Peace on Earth: Concordia Language Villages celebrates International Day
BEMIDJI -- Nearly 2,000 people gathered Friday afternoon at the Concordia Language Villages for this summer's second International Day to celebrate their cultural differences.
BEMIDJI -- Nearly 2,000 people gathered Friday afternoon at the Concordia Language Villages for this summer’s second International Day to celebrate their cultural differences.
The festivities featured the Peace Site Rededication, the Parade of Flags, a World Cup soccer tournament, a mock global summit meeting and the closing ceremony.
Throughout the day, tents were set up to sell souvenirs and let people taste various foreign foods.
The Peace Site was donated in the mid-90s by Minneapolis-based World Citizens Inc., and the villages come together for a ceremony every year.
“When you register a peace site, you commit to re-dedicating the peace site every year, kind of recommitting yourself to the peace site,” said Martin Graefe, senior director of the villages. “We use it to rededicate essentially ourselves to the mission of the language villages.”
For the ceremony, members from the 15 villages gather and say “May peace prevail on Earth” in each of their languages.
This year, the rededication specially acknowledged the Arabic village, Al-Waha, as it celebrates it’s 10th anniversary as a village, Graefe said.
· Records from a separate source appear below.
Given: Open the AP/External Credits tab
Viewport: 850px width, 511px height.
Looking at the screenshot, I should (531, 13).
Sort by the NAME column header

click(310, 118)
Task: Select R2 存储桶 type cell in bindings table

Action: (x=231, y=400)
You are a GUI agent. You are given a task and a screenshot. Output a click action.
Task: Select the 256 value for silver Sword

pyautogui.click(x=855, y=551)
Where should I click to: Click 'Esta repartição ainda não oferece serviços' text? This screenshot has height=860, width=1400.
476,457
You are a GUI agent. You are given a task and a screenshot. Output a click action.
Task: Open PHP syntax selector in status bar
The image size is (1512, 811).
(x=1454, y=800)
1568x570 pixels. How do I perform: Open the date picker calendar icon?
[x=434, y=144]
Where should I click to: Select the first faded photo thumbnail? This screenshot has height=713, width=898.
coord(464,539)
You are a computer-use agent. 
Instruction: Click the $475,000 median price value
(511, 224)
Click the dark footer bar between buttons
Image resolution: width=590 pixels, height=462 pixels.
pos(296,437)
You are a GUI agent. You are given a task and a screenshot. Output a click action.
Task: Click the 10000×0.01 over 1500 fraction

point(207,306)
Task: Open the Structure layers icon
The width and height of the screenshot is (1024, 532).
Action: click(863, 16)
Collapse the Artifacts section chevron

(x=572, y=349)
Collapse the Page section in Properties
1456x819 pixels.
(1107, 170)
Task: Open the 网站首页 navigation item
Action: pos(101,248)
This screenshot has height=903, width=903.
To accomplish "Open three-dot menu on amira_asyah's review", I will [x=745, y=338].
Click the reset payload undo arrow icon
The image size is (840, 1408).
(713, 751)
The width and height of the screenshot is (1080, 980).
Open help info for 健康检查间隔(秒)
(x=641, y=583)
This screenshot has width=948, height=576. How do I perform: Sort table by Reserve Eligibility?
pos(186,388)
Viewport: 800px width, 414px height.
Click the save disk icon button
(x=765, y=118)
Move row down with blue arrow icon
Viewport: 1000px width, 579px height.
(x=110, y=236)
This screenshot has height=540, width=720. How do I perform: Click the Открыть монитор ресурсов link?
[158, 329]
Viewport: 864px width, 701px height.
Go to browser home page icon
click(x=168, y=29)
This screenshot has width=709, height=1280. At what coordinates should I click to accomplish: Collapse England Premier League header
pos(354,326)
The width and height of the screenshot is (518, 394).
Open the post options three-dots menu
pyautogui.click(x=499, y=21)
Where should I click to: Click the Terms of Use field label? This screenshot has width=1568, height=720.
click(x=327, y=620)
At 1:15 p.m., the Parade of Flags served as a welcoming ceremony for guests, as well as a celebration of unity among the villages for I-Day.
The Global Summit includes representatives from each village coming together to respond to a global issue.
“These different villages represent these different philosophies,” Graefe said. “The question is ‘How on earth can we all live together?’ and so they think of resolutions or statements that they can pass as a global UN summit kind of organization that allows us to live together peacefully and respectively.”
From 1:30 to 4:30 p.m., students competed in the soccer tournament, trying to secure the World Cup for their village.
The theme of this year’s International day is “I am ___. We are ___. We all are CLV.” Graefe said the closing ceremony is an event that nicely reflects the theme.
“We have a sit down piece at the end where each village has a three-minute performance of some sort. A dance or a song or a combination of the two,” he said. “That’s kind of a highlight for everybody because we have this theme, and then they try to do something that interprets that theme based on their language or culture.”
Overall, International Day is meant to be a balanced combination of fun and learning.
“This is awesome, this is what we’re all about,” he said. “People being together and being together for a certain cause. It’s a mission-driven thing for us, and International Day reflects that very strongly, but it’s also just seeing how people get excited and have fun by experiencing different languages and cultures.”